The CIT(A) has clearly pointed out that the A.O. has brazenly
failed to follow the directions of the I.T.A.T. qua the
verification the assessee’s claim in respect of interest
accruing on bank loans in the earlier years and even set off
of unabsorbed depreciation pertaining to the block period
1997-98 to 2001-02. The CIT(A) has noted that the assessee
had filed all necessary documents before him for verifying
these claims by way of Profit & Loss Account, computation of
income, assessment orders and appellate orders for earlier
years despite the same the A.O. has failed to do as directed,
and had stubbornly refused to look into such records.

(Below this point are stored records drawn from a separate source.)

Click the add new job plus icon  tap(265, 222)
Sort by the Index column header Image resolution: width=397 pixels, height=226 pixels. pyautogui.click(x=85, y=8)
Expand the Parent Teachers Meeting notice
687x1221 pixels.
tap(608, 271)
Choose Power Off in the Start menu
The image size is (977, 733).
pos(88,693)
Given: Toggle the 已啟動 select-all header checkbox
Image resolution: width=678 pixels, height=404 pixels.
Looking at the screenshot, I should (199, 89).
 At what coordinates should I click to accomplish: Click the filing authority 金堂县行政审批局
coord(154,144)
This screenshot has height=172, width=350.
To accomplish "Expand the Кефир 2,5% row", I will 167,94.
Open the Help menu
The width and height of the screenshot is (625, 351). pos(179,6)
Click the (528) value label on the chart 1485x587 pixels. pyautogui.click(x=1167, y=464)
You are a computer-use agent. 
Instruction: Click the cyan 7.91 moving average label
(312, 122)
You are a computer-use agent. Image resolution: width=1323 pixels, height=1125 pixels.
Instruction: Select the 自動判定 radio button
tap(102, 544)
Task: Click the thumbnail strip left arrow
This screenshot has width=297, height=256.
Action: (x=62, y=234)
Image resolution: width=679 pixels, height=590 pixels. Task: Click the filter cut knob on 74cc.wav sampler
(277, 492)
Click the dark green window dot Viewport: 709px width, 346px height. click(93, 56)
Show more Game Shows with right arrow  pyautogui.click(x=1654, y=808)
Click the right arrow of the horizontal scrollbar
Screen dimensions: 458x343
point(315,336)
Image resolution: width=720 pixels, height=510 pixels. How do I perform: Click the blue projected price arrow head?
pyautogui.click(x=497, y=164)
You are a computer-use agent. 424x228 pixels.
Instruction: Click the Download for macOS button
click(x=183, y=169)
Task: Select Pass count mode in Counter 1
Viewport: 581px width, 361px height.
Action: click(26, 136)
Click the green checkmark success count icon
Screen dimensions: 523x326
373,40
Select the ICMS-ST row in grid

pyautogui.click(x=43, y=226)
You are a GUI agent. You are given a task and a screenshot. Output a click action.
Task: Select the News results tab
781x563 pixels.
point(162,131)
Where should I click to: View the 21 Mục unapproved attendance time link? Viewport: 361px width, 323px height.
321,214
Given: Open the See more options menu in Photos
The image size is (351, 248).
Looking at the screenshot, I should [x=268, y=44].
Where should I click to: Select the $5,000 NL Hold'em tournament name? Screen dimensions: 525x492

These
findings of the CIT(A) have not been controverted by the
Revenue. Therefore, the findings of the CIT(A) to the effect
that the A.O. has totally disregarded the directions of the
I.T.A.T. is correct. We also agree with the Ld.CIT(A) that in
such circumstances, the issue needed to be sent back to the
25 ITA Nos.438 & 446/Chd/2018 A.Y.2001-02
AO for re-verification and the said act could not be said to be setting aside the assessment order which the CIT(A) was prohibited from doing u/s 251(1) of the Act. The reasoning of the CIT(A) that in the present case assessment order has not been set aside for making fresh assessment by the A.O. but since the earlier order passed by the A.O. merged with the order passed by the I.T.A.T., the A.O. was duty bound to comply with the directions of the I.T.A.T. and have failed to do so the CIT(A) has only directed him to comply with the directions of the I.T.A.T. which does not tantamount to setting aside the assessment framed by the A.O. Reliance placed by the CIT(A) on the decision of the Hon'ble High Court is apt, wherein it has been categorically held that despite the amended section 251(1)(a) of the Act order passed by the CIT(A) directing the A.O. to decide the matter in accordance with the directions of the I.T.A.T., cannot be said to be unauthorized. In view of the above, we do not find any merit in the appeal of the Revenue and the same is dismissed.
In effect, both the appeals of the assessee and the Revenue are dismissed.
Order pronounced in the Open Court.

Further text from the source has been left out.